Exercise description —
Update the data from its first line through the line containing "coord(1002,188)", changing every "GUI agent" to "screen assistant" and leaving everything else as it is. Return only those lines.

────────────────

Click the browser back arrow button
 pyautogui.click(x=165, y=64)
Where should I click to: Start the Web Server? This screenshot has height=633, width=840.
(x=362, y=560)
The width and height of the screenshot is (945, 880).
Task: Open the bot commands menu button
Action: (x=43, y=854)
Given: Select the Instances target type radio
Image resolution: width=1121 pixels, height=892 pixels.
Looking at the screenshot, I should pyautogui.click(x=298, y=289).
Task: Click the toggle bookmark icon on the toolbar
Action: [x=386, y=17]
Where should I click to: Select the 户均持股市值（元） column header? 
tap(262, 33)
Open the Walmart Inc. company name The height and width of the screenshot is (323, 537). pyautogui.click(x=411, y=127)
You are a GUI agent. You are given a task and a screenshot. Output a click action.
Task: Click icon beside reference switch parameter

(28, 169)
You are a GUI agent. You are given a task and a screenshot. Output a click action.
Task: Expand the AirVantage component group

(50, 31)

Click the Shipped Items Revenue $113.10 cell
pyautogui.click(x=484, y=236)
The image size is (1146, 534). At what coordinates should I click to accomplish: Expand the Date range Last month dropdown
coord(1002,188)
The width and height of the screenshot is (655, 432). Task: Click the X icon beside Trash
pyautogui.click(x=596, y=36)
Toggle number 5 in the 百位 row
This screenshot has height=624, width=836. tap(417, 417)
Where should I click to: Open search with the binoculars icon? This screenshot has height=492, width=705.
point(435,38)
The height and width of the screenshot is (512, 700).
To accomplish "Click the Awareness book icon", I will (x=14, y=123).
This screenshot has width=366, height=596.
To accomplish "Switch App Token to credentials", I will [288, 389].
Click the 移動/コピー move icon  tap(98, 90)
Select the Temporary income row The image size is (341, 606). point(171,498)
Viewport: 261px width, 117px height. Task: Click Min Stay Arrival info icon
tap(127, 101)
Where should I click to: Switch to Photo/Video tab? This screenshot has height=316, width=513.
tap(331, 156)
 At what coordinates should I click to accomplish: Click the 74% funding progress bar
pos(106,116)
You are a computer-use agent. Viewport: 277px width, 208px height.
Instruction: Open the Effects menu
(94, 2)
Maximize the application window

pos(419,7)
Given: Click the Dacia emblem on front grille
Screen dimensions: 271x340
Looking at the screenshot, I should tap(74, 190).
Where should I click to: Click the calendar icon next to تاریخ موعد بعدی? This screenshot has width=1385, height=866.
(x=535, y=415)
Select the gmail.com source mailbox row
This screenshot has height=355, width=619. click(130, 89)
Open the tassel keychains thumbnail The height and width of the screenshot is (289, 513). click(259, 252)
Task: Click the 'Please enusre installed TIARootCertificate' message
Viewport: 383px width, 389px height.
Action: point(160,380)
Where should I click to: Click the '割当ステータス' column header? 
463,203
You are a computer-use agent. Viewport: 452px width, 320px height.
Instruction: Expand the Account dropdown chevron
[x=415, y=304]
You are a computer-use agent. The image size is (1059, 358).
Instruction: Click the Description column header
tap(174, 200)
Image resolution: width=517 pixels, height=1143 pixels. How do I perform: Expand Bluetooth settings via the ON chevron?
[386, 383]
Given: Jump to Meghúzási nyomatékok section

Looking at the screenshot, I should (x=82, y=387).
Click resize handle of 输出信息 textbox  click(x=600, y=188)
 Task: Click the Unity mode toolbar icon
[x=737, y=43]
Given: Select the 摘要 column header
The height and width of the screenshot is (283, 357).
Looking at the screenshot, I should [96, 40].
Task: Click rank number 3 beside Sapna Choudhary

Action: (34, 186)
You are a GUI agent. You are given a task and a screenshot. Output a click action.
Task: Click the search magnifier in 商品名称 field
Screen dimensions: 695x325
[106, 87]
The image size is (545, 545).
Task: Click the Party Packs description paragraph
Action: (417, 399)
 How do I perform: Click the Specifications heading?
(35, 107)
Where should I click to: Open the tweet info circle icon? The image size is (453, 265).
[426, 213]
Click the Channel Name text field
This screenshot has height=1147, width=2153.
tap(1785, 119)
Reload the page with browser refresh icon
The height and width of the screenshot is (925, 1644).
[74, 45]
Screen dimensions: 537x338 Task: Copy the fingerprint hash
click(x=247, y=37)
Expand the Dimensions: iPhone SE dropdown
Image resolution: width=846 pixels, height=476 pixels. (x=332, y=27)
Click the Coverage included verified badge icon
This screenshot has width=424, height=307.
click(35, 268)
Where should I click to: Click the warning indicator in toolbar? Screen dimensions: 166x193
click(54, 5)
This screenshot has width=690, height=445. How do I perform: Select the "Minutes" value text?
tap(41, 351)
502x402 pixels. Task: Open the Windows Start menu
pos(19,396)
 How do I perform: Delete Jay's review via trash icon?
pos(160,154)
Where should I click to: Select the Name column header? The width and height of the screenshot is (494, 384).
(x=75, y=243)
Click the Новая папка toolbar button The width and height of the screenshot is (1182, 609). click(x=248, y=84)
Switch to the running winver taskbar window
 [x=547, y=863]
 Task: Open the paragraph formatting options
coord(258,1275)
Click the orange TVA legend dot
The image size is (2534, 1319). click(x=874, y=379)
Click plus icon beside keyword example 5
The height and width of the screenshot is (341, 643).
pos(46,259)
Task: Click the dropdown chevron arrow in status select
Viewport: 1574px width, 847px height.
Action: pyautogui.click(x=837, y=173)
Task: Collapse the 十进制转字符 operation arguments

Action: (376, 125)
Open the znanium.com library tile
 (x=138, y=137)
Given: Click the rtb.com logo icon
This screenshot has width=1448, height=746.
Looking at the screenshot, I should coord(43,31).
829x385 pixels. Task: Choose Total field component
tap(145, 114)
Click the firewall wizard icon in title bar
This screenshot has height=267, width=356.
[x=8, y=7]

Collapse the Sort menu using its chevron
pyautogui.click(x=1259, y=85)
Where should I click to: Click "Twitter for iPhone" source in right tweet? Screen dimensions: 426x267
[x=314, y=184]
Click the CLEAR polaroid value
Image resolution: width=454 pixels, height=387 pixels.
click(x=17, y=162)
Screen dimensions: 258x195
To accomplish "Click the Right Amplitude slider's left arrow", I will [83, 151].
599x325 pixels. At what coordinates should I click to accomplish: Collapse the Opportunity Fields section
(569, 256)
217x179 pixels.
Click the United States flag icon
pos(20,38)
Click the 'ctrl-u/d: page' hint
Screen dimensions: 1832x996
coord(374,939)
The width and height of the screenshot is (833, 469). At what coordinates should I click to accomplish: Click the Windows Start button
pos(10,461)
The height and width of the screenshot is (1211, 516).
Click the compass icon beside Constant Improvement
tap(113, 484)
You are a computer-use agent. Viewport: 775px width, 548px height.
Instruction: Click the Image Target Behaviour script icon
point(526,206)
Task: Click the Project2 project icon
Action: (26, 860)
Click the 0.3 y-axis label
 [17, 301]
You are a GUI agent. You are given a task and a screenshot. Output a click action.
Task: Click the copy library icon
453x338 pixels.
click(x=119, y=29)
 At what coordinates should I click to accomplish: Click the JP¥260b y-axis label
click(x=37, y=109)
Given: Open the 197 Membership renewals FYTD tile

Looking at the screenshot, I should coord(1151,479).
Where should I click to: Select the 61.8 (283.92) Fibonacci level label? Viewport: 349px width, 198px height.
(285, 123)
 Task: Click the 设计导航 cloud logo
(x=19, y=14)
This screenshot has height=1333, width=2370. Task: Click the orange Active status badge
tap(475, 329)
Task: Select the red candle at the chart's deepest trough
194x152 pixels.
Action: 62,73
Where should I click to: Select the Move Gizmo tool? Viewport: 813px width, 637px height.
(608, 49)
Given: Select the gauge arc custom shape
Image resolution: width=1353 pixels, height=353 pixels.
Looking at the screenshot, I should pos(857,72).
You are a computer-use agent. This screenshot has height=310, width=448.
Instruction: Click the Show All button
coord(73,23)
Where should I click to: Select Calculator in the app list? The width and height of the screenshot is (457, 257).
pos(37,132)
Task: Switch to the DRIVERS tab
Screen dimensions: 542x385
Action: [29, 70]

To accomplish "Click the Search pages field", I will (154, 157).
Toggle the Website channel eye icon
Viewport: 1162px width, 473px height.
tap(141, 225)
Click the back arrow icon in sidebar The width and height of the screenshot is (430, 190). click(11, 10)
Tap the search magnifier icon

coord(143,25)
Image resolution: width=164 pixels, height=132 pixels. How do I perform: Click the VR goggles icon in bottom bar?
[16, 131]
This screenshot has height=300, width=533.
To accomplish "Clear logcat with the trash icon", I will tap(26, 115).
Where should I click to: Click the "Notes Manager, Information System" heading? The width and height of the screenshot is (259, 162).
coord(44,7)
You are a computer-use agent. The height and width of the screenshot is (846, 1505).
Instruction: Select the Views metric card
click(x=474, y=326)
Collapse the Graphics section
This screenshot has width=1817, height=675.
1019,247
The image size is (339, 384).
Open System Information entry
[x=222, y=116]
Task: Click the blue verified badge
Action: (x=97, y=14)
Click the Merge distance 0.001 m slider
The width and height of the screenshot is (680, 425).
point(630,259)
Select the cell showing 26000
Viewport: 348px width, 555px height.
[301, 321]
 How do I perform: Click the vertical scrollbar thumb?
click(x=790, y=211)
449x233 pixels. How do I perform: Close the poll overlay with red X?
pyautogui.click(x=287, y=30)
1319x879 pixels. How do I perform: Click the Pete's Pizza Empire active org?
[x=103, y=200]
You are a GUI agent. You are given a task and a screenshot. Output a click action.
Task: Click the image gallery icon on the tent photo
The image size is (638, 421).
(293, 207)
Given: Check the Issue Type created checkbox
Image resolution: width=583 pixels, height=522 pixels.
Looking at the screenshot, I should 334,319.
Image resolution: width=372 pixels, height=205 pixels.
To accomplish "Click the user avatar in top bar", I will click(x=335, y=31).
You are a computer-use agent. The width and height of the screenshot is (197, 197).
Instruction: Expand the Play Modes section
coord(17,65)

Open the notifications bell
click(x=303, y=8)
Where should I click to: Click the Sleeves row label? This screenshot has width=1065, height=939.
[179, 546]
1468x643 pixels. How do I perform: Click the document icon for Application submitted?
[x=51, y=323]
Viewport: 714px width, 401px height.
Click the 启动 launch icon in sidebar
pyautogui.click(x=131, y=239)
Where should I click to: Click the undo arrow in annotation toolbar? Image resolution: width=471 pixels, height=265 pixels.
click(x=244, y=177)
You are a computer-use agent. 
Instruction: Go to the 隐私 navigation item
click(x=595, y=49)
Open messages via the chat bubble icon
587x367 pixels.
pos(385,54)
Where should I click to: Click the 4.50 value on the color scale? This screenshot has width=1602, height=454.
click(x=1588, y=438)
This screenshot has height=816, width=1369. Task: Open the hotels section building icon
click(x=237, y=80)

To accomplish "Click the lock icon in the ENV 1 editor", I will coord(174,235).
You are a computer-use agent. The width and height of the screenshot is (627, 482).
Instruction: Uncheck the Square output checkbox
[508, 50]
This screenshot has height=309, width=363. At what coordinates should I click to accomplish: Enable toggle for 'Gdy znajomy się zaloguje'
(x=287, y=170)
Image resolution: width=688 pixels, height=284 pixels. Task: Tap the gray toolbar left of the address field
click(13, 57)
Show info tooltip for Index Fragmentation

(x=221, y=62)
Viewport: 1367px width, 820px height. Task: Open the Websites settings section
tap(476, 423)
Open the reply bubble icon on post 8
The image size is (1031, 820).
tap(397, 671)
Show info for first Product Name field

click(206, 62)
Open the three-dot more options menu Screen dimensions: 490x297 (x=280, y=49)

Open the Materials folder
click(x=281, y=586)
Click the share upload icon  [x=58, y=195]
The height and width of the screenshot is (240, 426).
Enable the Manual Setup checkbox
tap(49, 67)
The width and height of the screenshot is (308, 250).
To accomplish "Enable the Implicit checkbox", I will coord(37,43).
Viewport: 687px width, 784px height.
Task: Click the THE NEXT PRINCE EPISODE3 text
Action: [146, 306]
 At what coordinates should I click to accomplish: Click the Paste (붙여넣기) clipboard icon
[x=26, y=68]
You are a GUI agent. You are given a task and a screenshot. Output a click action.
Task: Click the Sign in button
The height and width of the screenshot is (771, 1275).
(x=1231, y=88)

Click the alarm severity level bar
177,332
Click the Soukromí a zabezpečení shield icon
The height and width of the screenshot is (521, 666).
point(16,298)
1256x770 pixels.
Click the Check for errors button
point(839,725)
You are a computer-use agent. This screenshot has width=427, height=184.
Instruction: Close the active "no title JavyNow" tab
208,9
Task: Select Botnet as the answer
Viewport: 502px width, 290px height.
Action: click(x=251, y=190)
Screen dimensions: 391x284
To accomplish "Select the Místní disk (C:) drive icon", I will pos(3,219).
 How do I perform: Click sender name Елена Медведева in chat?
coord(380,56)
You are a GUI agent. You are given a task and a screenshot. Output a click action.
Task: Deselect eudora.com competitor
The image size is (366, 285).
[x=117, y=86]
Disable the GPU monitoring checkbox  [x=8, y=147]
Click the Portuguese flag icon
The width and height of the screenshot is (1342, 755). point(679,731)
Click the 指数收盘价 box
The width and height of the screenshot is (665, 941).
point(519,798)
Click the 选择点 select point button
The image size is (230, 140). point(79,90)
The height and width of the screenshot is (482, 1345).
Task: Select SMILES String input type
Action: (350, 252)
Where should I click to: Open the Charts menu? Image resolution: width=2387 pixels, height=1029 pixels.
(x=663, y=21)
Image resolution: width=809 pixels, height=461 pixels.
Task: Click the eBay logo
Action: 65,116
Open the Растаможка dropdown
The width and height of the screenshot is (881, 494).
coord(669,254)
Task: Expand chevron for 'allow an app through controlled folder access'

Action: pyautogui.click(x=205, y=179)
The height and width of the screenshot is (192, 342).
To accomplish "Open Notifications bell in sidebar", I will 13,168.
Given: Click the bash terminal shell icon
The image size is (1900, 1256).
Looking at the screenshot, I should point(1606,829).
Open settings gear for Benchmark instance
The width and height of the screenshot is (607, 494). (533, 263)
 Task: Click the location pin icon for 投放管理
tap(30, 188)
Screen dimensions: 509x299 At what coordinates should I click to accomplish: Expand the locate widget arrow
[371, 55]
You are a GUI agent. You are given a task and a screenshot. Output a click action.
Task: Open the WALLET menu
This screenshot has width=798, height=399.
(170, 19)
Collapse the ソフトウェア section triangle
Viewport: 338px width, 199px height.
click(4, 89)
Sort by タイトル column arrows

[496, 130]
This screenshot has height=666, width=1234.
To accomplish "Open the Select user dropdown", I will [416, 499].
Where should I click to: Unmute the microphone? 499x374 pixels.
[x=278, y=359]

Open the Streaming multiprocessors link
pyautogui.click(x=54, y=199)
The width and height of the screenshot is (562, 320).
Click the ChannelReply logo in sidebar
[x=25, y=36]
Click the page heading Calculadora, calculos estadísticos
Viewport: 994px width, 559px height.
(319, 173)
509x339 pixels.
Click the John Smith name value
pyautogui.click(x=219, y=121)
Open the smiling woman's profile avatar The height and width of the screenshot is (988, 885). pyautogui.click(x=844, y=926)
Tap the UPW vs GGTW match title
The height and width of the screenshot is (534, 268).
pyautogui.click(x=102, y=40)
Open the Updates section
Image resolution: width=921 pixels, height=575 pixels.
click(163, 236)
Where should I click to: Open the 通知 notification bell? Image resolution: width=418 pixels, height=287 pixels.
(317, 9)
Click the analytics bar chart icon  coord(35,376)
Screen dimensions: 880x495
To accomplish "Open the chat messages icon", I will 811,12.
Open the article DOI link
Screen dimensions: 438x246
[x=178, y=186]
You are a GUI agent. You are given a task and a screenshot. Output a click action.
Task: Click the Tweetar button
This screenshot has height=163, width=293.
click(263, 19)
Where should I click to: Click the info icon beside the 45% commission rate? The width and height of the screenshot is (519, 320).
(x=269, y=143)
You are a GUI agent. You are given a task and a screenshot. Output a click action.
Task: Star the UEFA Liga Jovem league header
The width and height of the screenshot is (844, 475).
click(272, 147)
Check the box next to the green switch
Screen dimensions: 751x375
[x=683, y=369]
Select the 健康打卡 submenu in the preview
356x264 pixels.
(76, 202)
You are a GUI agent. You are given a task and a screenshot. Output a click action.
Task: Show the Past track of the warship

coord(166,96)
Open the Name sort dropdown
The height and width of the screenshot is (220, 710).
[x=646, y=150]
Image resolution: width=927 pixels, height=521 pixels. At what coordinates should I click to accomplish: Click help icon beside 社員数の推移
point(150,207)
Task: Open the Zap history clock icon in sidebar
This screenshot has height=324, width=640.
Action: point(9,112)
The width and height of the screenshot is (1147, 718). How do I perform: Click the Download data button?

────────────────

The solution —
Click the browser back arrow button
 pyautogui.click(x=165, y=64)
Where should I click to: Start the Web Server? This screenshot has height=633, width=840.
(x=362, y=560)
The width and height of the screenshot is (945, 880).
Task: Open the bot commands menu button
Action: (x=43, y=854)
Given: Select the Instances target type radio
Image resolution: width=1121 pixels, height=892 pixels.
Looking at the screenshot, I should pyautogui.click(x=298, y=289).
Task: Click the toggle bookmark icon on the toolbar
Action: [x=386, y=17]
Where should I click to: Select the 户均持股市值（元） column header? 
tap(262, 33)
Open the Walmart Inc. company name The height and width of the screenshot is (323, 537). pyautogui.click(x=411, y=127)
You are a screen assistant. You are given a task and a screenshot. Output a click action.
Task: Click icon beside reference switch parameter

(28, 169)
You are a screen assistant. You are given a task and a screenshot. Output a click action.
Task: Expand the AirVantage component group

(50, 31)

Click the Shipped Items Revenue $113.10 cell
pyautogui.click(x=484, y=236)
The image size is (1146, 534). At what coordinates should I click to accomplish: Expand the Date range Last month dropdown
coord(1002,188)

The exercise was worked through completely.